* Requirement *
When you transcribe the entries below, keep the wording exact and omit the pictures.

* Data *

# # # # #

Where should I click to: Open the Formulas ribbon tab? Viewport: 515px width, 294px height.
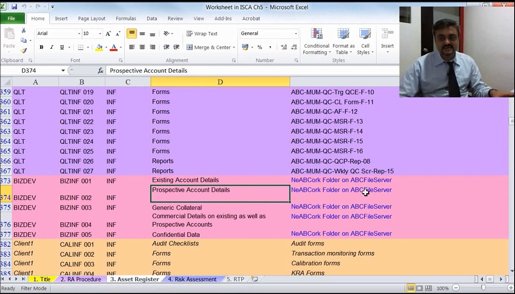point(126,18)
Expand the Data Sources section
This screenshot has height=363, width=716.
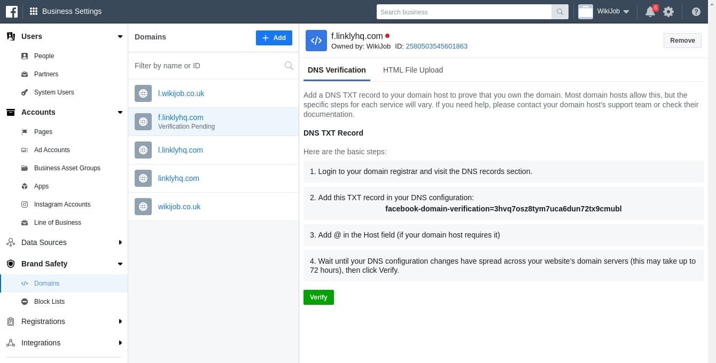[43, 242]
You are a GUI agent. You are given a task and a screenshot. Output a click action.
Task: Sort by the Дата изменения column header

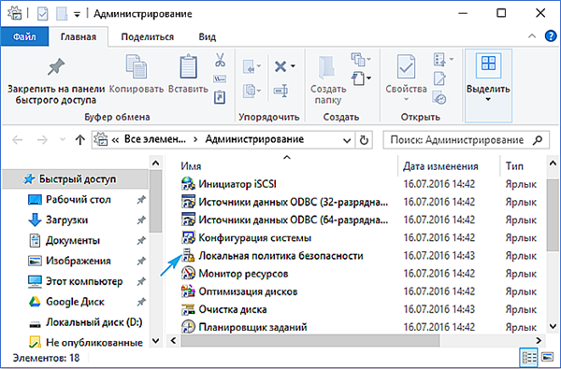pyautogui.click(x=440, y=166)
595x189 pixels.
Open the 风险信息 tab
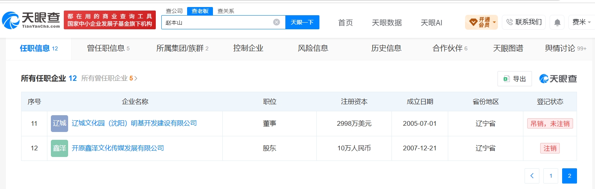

# # # # #

* Exercise response *
Where should I click to: Open the Formulas ribbon tab? Viewport: 515px width, 294px height.
point(126,18)
Expand the Data Sources section
This screenshot has height=363, width=716.
[43, 242]
You are a GUI agent. You are given a task and a screenshot. Output a click action.
Task: Sort by the Дата изменения column header

pyautogui.click(x=440, y=166)
595x189 pixels.
Open the 风险信息 tab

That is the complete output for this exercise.